Masked Label Prediction: Unified Message Passing Model for Semi-Supervised Classification
Yunsheng Shi, Zhengjie Huang, Shikun Feng, Hui Zhong, Wenjin Wang, Yu Sun
TL;DR
Semi-supervised node classification benefits from both feature propagation and label propagation, but prior methods did not unify these within a single end-to-end message-passing model. UniMP uses a Graph Transformer to jointly propagate node features and label embeddings and employs a masked label prediction strategy to avoid leakage during training. The approach yields state-of-the-art results on Open Graph Benchmark datasets ogbn-products, ogbn-proteins, and ogbn-arxiv, with extensive ablations validating the benefits of unifying propagation and masking. This work demonstrates that integrating label propagation into GNNs is a practical, scalable path to improving graph-based semi-supervised learning.
Abstract
Graph neural network (GNN) and label propagation algorithm (LPA) are both message passing algorithms, which have achieved superior performance in semi-supervised classification.

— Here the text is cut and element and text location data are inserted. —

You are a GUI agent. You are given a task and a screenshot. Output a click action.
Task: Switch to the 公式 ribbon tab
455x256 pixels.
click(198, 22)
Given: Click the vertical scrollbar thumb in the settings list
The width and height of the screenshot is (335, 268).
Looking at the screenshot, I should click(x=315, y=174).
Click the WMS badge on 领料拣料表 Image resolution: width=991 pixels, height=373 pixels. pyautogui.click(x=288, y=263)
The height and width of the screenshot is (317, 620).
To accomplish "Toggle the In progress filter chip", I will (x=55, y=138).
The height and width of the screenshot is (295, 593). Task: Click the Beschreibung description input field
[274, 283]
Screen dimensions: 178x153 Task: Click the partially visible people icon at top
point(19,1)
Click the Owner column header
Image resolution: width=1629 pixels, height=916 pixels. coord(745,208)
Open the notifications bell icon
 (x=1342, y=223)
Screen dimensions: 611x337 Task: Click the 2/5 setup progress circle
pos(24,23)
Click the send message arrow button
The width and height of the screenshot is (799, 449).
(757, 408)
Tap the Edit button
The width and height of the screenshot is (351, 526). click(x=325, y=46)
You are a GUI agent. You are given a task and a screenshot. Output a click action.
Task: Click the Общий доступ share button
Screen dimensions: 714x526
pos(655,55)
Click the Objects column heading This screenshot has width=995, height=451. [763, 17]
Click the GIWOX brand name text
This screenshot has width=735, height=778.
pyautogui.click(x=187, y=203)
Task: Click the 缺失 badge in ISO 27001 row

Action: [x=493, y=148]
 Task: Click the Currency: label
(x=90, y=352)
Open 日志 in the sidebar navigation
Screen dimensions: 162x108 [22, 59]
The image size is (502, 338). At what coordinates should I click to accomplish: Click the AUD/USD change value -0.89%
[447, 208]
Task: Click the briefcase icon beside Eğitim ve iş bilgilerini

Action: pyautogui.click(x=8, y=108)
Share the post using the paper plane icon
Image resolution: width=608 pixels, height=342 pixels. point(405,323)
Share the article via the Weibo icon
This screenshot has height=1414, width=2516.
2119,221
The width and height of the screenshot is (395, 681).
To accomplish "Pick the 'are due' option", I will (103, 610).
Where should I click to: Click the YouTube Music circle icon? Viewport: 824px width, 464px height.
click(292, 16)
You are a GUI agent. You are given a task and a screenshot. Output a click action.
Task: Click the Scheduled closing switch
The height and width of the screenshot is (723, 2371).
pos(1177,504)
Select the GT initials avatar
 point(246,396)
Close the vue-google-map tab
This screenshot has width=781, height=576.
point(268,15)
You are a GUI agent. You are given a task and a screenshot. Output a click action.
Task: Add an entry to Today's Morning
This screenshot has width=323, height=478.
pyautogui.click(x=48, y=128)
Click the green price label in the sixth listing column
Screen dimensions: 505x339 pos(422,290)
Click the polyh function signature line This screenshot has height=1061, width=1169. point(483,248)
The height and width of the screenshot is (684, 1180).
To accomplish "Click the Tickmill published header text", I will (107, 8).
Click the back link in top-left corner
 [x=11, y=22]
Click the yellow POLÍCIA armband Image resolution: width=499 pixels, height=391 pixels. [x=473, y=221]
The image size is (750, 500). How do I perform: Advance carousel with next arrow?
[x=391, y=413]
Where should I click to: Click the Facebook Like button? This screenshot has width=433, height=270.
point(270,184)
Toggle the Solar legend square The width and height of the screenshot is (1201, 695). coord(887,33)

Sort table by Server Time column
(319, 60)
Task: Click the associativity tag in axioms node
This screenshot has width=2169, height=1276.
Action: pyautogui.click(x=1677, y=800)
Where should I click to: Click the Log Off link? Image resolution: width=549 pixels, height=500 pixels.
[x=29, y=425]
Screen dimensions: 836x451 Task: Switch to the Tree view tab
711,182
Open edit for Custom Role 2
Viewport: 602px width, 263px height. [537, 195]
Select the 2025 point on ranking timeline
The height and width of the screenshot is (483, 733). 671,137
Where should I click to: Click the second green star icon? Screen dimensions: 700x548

GNN performs feature propagation by a neural network to make predictions, while LPA uses label propagation across graph adjacency matrix to get results. However, there is still no effective way to directly combine these two kinds of algorithms. To address this issue, we propose a novel Unified Message Passaging Model (UniMP) that can incorporate feature and label propagation at both training and inference time. First, UniMP adopts a Graph Transformer network, taking feature embedding and label embedding as input information for propagation. Second, to train the network without overfitting in self-loop input label information, UniMP introduces a masked label prediction strategy, in which some percentage of input label information are masked at random, and then predicted. UniMP conceptually unifies feature propagation and label propagation and is empirically powerful. It obtains new state-of-the-art semi-supervised classification results in Open Graph Benchmark (OGB).